**Brano di partenza**
>>>
Perché un Comitato per una Piazza che non c’è? Il Comitato esiste perché crede fermamente che le periferie urbane debbano essere qualificate, non con altro cemento, ma con spazi pubblici, aperti, permeabili, accessibili a tutti, dotati di prati alberati e di un disegno che rappresenti nella sua bellezza il valore simbolico del luogo pubblico, della città delle genti.
Rovesciare il modello urbano fin qui perseguito è la sfida in questa piccola parte di città. Parte piccola ma significativa in quanto unica area ancora inedificata in un quartiere grande quanto le città di Rovigo e Belluno. Un quartiere dove tutti gli spazi sono stati consumati in omaggio alla “Riqualificazione Urbana”; concetto usato in modo distorto da una cultura affarista, neoliberista che ha contagiato centrodestra e centrosinistra, nella quale la città è trattata più come una merce che come un organismo complesso qual è l’habitat del genere umano.
C’è un pericolo in vista. La frase più preoccupante è scritta all’articolo 14 del Piano di Assetto del Territorio adottato dal Comune di Padova che così recita: “Il Piano degli Interventi, in coerenza ed in attuazione del P.A.T., provvede a definire e localizzare le opere e i servizi di interesse comunale e sovracomunale.”
<<<
**Consegna**
Riscrivi senza cambiare nulla la parte del brano sulla piazza che va da "Rovesciare il modello" fino a "del genere umano." compreso. Le righe provengono da un'altra fonte.

**Righe estratte**
>>>
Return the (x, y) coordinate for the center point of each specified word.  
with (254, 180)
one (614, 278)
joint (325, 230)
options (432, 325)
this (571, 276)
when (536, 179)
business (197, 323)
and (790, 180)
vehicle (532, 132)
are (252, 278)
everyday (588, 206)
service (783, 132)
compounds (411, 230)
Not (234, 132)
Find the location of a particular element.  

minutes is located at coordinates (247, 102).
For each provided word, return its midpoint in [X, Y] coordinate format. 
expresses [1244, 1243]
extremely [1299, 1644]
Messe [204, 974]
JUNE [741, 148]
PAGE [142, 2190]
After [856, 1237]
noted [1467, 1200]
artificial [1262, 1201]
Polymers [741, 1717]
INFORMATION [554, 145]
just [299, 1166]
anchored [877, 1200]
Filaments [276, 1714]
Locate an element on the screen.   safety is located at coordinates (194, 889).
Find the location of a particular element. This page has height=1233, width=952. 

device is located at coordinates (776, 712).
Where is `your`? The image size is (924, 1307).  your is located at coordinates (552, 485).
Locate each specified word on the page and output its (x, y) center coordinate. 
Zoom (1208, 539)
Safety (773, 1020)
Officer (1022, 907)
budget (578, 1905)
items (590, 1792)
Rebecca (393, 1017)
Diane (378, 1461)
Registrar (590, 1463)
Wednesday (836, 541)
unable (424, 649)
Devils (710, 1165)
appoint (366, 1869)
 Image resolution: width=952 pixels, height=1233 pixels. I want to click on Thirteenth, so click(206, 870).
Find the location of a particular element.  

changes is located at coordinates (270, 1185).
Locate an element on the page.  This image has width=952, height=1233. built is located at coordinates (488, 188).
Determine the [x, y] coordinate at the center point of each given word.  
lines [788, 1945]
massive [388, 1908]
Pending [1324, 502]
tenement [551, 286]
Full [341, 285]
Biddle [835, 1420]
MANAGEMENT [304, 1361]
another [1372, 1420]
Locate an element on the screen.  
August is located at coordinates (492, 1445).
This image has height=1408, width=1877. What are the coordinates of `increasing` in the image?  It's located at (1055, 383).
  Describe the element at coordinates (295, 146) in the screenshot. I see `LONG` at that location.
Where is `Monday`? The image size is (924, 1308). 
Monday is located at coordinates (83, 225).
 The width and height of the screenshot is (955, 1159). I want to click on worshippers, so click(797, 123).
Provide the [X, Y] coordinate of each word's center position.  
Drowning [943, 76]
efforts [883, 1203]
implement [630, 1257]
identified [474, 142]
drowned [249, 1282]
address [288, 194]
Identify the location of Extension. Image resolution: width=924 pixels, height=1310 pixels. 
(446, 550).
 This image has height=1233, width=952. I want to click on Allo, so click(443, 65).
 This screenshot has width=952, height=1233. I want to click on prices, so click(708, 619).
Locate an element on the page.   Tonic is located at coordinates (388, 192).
<<<
**Soluzione proposta**
Rovesciare il modello urbano fin qui perseguito è la sfida in questa piccola parte di città. Parte piccola ma significativa in quanto unica area ancora inedificata in un quartiere grande quanto le città di Rovigo e Belluno. Un quartiere dove tutti gli spazi sono stati consumati in omaggio alla “Riqualificazione Urbana”; concetto usato in modo distorto da una cultura affarista, neoliberista che ha contagiato centrodestra e centrosinistra, nella quale la città è trattata più come una merce che come un organismo complesso qual è l’habitat del genere umano.